Da wünschte ich mir nun etwas Nachdenken in den vorderen Reihen einer sozial und kulturell betonten Protestbewegung, die eigentlich -- so stelle ich mir vor -- im Lager der Menschenwürde zu stehen hätte. Das würde verbieten, jemandem, egal wem, Menschlichkeit abzusprechen.
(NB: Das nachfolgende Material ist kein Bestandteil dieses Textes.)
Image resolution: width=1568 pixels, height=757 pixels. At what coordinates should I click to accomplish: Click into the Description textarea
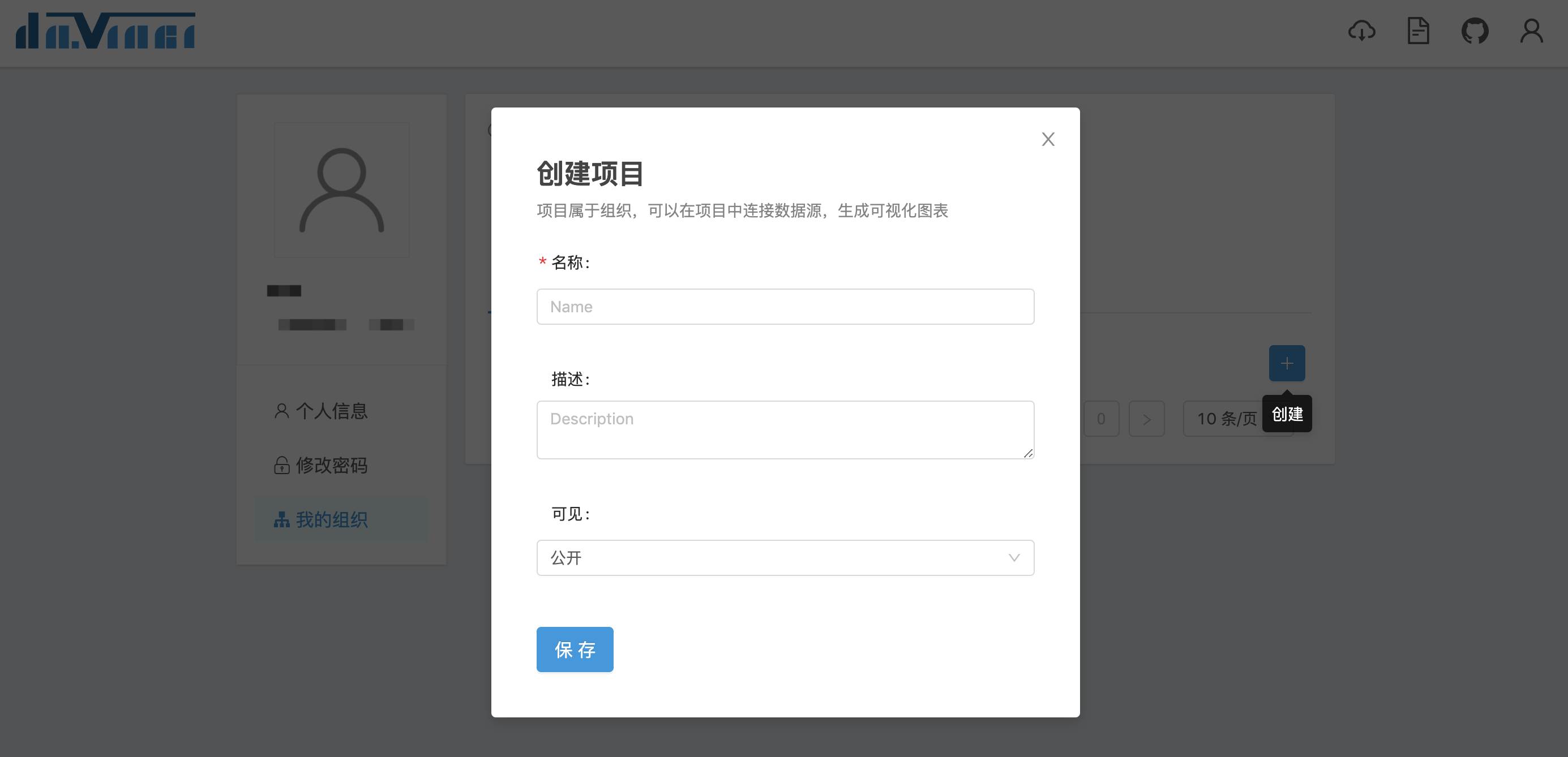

Mir scheint, so klingt es dann eben, wenn die Spaßgesellschaft Ernst macht. Es bleibt notwendig, auf die Worte und Redensarten zu achten. Victor Klemperer notierte in „LTI – Lingua Tertii Imperii", seiner Untersuchung der Sprache des Dritten Reiches und ihre Wirkungsweisen, „der Nazismus glitt in Fleisch und Blut der Menge über durch die Einzelworte, die Redewendungen, die Satzformen, die er ihr in millionenfachen Wiederholungen aufzwang.“

Lesen Sie Leserbriefe! Da geht es in manchen Blättern andauernd auf diese Art zur Sache. Derlei Weise des Herabwürdigen von Menschen ist eine manifeste Art der Gewalttätigkeit, die sich nicht schönreden läßt. Wer solche Gassen beschreitet und auf ihnen bleibt, landet früher oder an Ortsschildern wie Auschwitz oder Srebrenica.